|
3 июля 2008
Виктор Матизен
 Первые Забавные игры произвели неизгладимое впечатление даже на бывалых кинокритиков, причем последействие фильма оказалось еще страшнее, чем его действие - даже сейчас, как вспомнишь первые впечатления, так вздрогнешь. Заново снимая фильм для Голливуда, Ханеке практически полностью сохранил старую канву, заменив лишь исполнителей, но если замена Арно Фриша и Франка Геринга на Майкла Питта и Брэйди Корбета (садисты) прошла безболезненно, то подстановка Тима Рота и Наоми Уоттс вместо Ульриха Мюэ и Сюзанны Лотар (жертвы) произвела трудноуловимый сдвиг и разрушила впечатление. Может, причина в том, что Мюэ как бы и не играет, представляя на экране зрительское "альтер эго", а Рот - замечательный, но актер. Тогда как любое актерство этому фильму, претендующему на то, чтобы стать для зрителя кошмарной реальностью, противопоказано.

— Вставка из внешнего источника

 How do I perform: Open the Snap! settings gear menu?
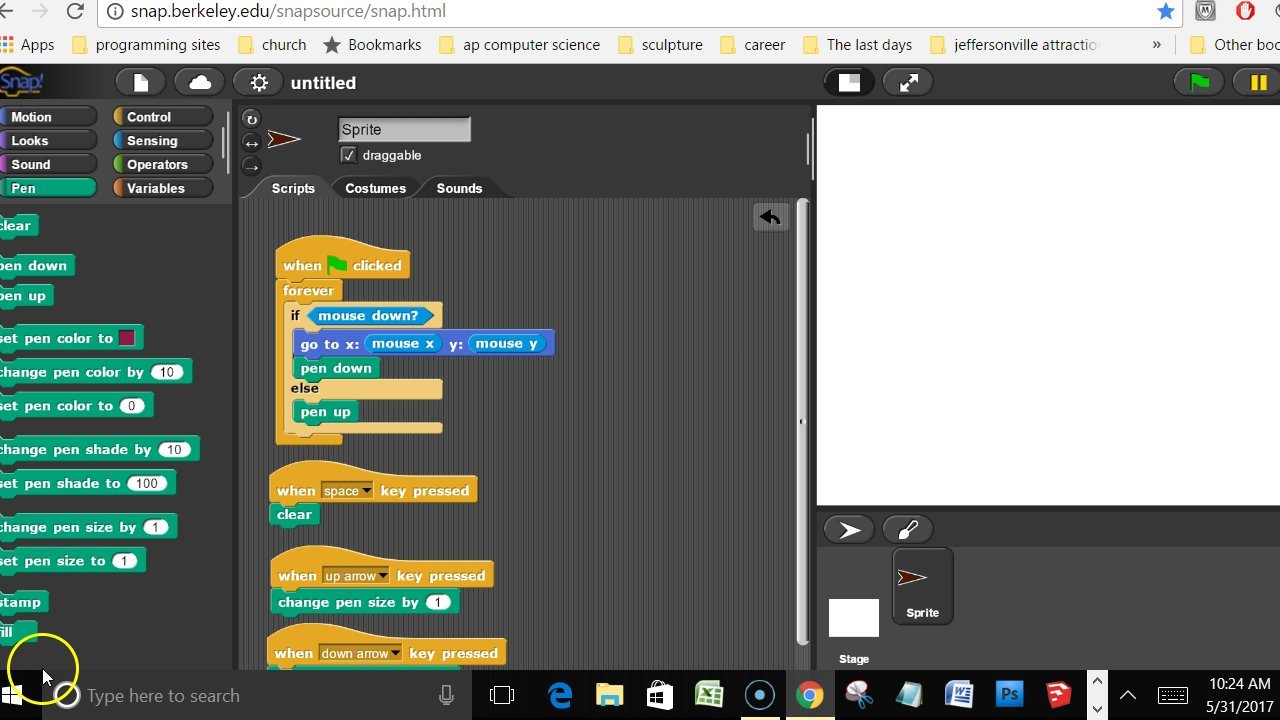point(258,81)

В первом фильме полтора часа экранного времени были ужасом, ни на секунду не превращавшимся в зрелище - и до такой степени изощренным, что нельзя было найти себе никакого места, чтобы сделать просмотр хоть в минимальной степени комфортным. Ханеке сознательно и хладнокровно перекрыл зрителям вход во все их убежища, не позволив смотрящим отождествиться ни с героями, ни с насильниками, ни с собой, и загнал их в такую ловушку, из которой открываются полная обыденность, беспричинность и безвыходность происходящего вместе с полной собственной беззащитностью. Иными словами, он установил между собой и зрителями те же отношения, что существуют в его фильме между насильниками и жертвами, с той, конечно, разницей, что их насилие имеет физическую природу, а его - психологическую. При этом закадровый автор настолько всеведущ и предусмотрителен, что от кошмара не спасает ни выход из зала, ни кнопка "стоп" - как не спасает героиню попытка перехватить пульт и отмотать назад фильм, героем которого она является.

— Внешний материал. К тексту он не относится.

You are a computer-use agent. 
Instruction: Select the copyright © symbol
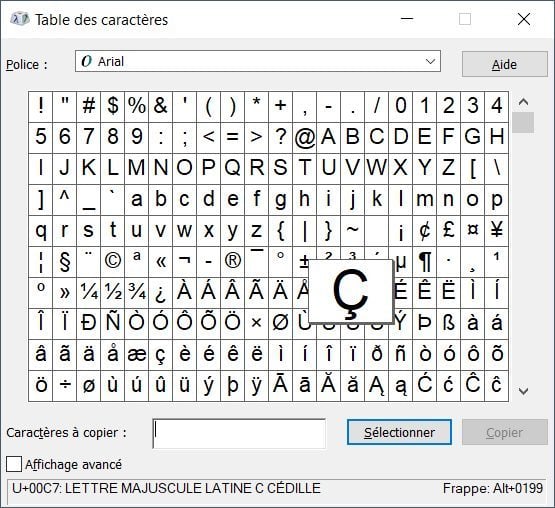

В ремейке вроде бы есть все, что было в оригинале, включая обратную перемотку, не хватает лишь самой малости - веры самого автора в действительность происходящего. Он словно засомневался во всамделишности своего экранного представления, и от этого стал затягивать время и позволил - во всяком случае, тем, кто видел первоисточник - придти в себя и включить рефлексивный аппарат. А это - конец иллюзии: критический взгляд жертвы (зрителя) тут же обнаруживает щели в гробу, где ее заживо похоронили, в гробу, который казался сделанным из цельного куска дерева. И позволяет ей сказать себе: "Это всего лишь кино", то есть превратить онтологический ужас в кинематографический. Но, может, это и хорошо, что просмотр Забавных игр-2 не опасен для психического здоровья.